Bien sûr que ça bosse ! Avec sa petite boîte qui occupe le terrain depuis longtemps (déjà), Laurent Basso navigue dans les méandres du numérique et du design avec agilité. Des produits haut de gamme pour une clientèle qui sait ce qu’elle veut, c’est ça, le credo de l’Encre Noire. Et si jamais le client hésite, il va tomber sur une équipe d’esthètes qui va l’aider, pas de problème ! C’est derrière un stand noir et classieux que nous avons discuté avec le régional de l’étape, toujours à l’affût d’une chouette rencontre professionnelle.

Laurent, tu es l’un des rares à être un local. Tu viens ici pour faire quoi ?

On a toute une branche de gens qui gravitent et travaillent avec nous. On est différents des autres parce qu’on ne fait que du sur-mesure : pas de site sur WordPress, ou de Wix, on prend une feuille blanche et on crée tout de A à Z. Le tourisme, c’est 60% de notre activité web, donc c’est beaucoup.

Quels sont les enjeux d’un salon comme celui-là pour une entreprise comme la tienne ?

C’est déjà se montrer, montrer la présence de Raphaëlois dans un salon local, et montrer qu’une petite boîte qui n’est pas à Paris peut proposer des solutions pour de grands hôtels partout dans le monde. On fait de belles rencontres, ici, on signe des contrats, chaque année on a des bons contacts, nouveaux. C’est un salon qui vaut le coup, il faut être présent.
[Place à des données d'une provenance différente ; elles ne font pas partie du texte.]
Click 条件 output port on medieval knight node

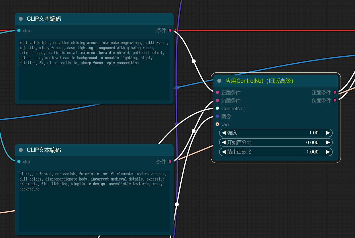click(x=170, y=30)
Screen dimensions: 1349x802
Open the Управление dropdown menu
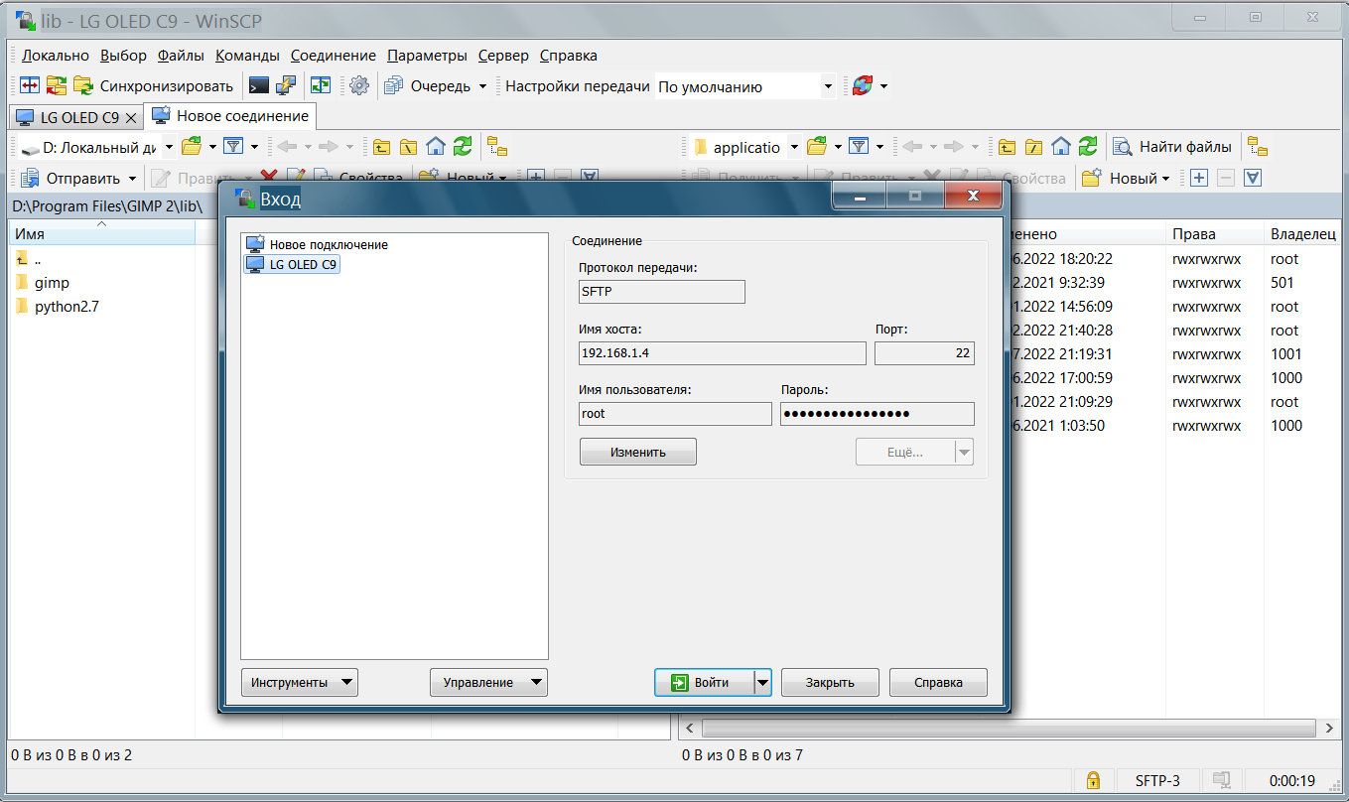coord(488,683)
C’est difficile, le sur-mesure ? C’est essentiel pour attirer de gros poissons ?

On a conclu un nouveau partenariat avec une collection d’hôtels, Authentic Hotels, on travaille avec 450 établissements. C’est par nous qu’ils passent quand ils ont besoin de communiquer sur le web. Il faut bien savoir que tout passe par l’image, maintenant. C’est la plus grande part de notre travail, à nous les web agencies. Il faut chercher, créer une image. La réalisation, après, c’est de l’artisanat, il faut le faire proprement, mais il faut une belle matière première. C’est là qu’on intervient.